## Exercise input

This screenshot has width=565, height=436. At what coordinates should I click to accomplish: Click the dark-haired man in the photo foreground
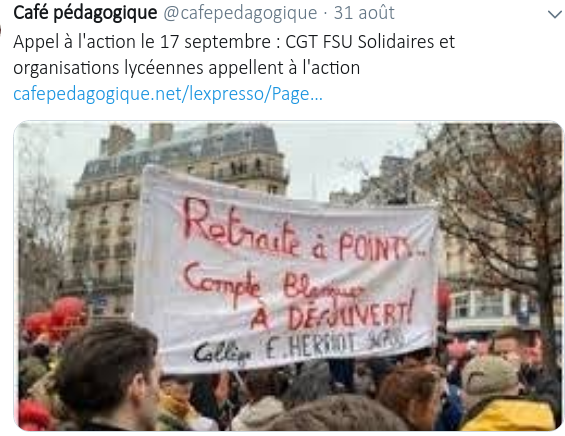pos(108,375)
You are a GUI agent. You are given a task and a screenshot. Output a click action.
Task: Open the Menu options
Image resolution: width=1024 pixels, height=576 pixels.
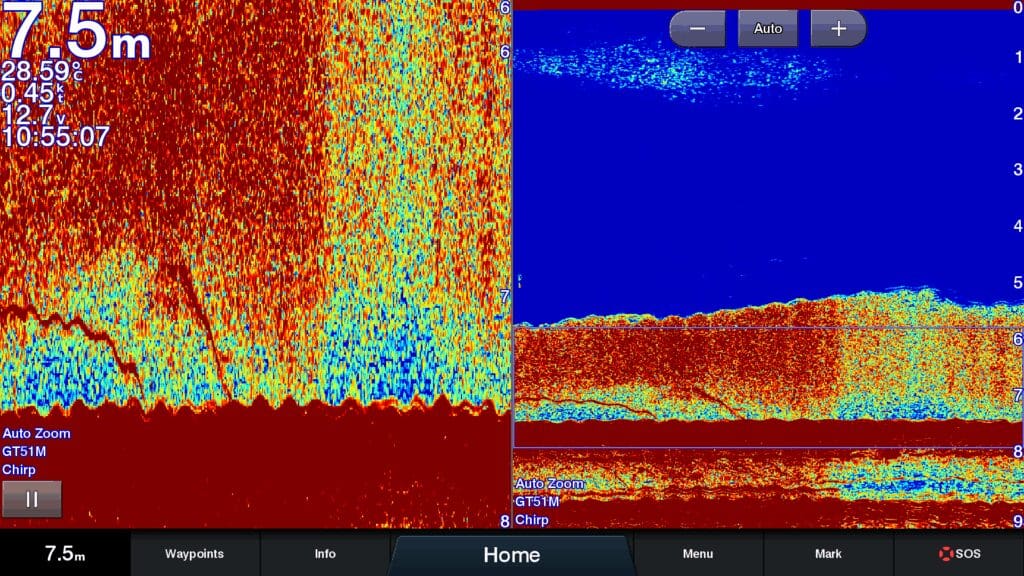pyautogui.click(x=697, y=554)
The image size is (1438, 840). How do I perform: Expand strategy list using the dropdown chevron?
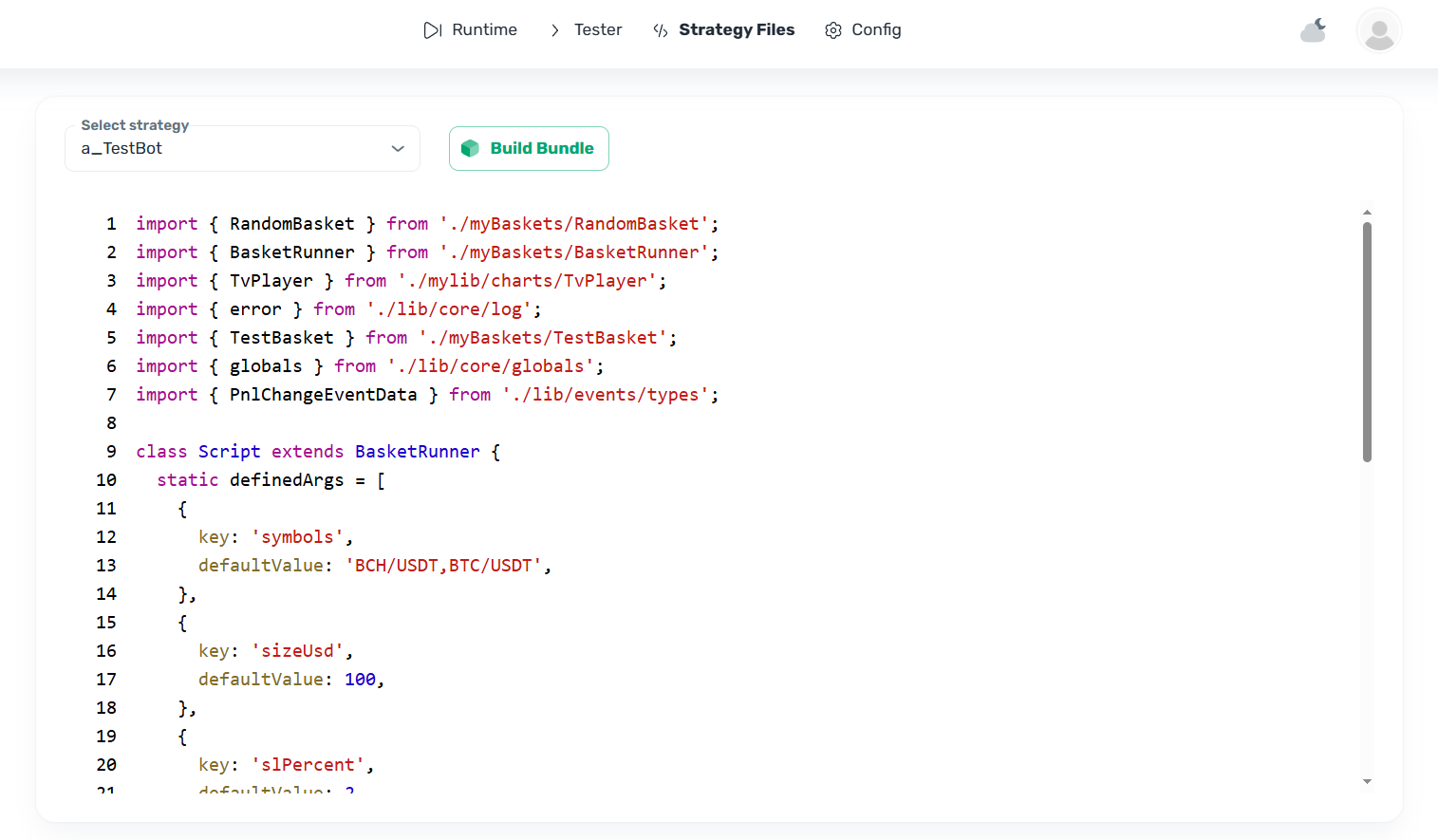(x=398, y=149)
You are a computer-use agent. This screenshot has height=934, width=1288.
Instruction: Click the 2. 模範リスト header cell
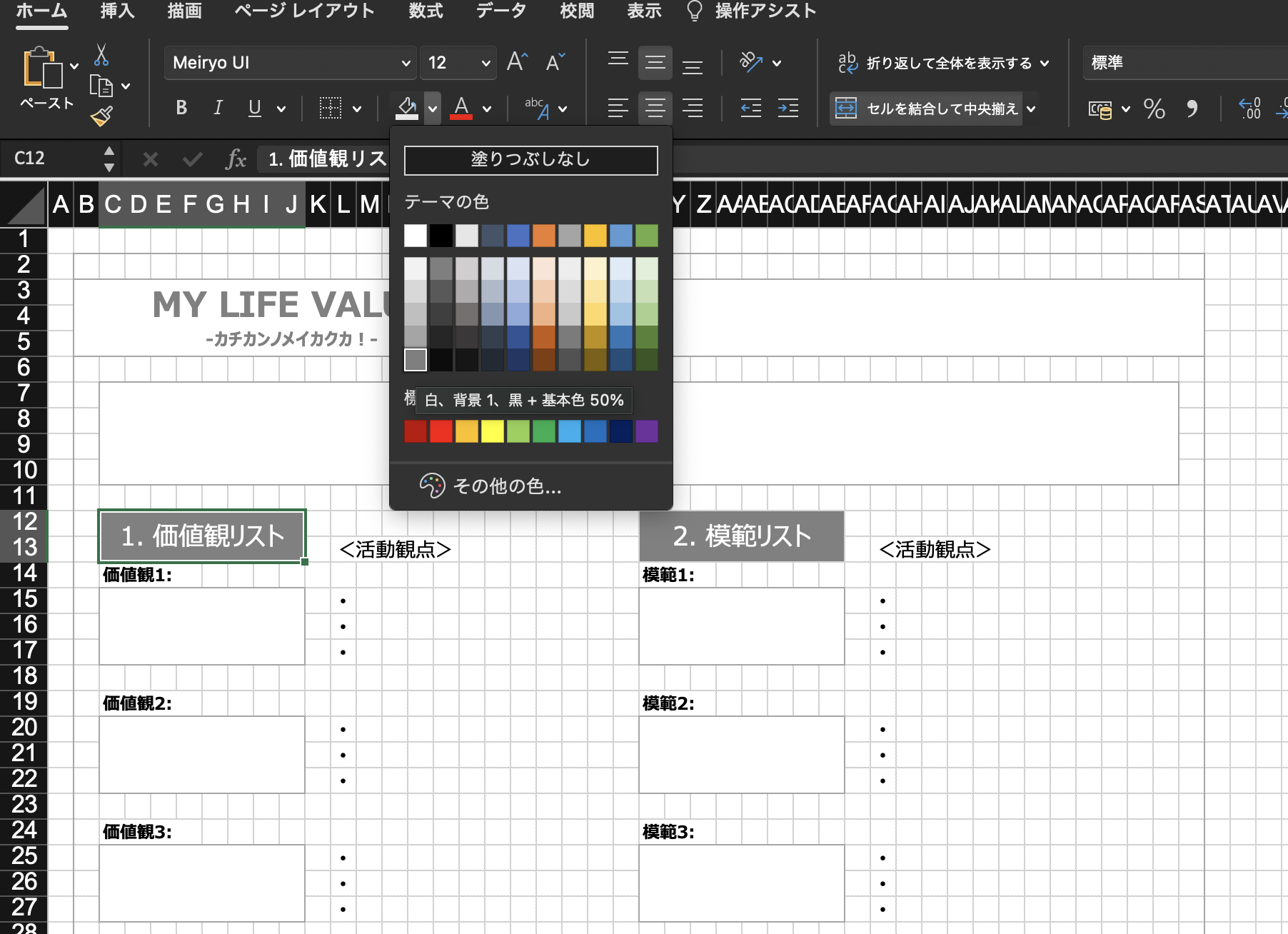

...

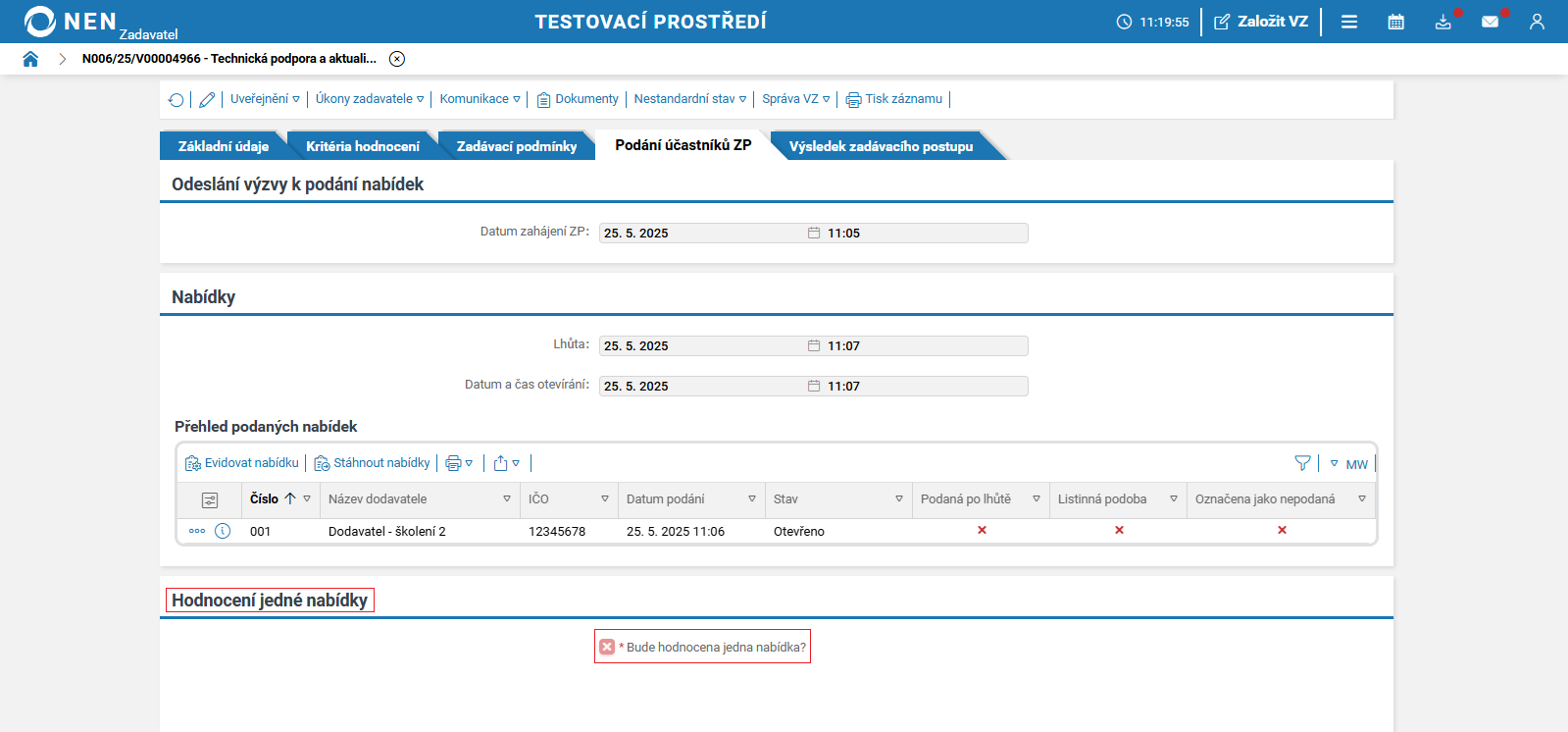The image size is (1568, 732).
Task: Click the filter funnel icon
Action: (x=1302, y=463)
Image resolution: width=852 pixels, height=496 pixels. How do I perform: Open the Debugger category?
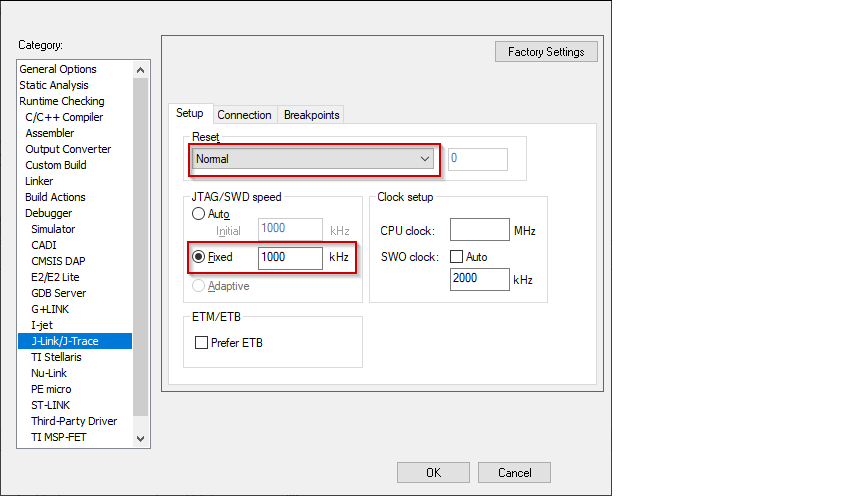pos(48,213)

## Work required
Leaving out each picture, repeat exactly the lines above from the one that contains "The image size is (1438, 840)." through the one that contains "Instruction: Click the 2. 模範リスト header cell".

## Reply
The image size is (1438, 840). How do I perform: Expand strategy list using the dropdown chevron?
(x=398, y=149)
You are a computer-use agent. This screenshot has height=934, width=1288.
Instruction: Click the 2. 模範リスト header cell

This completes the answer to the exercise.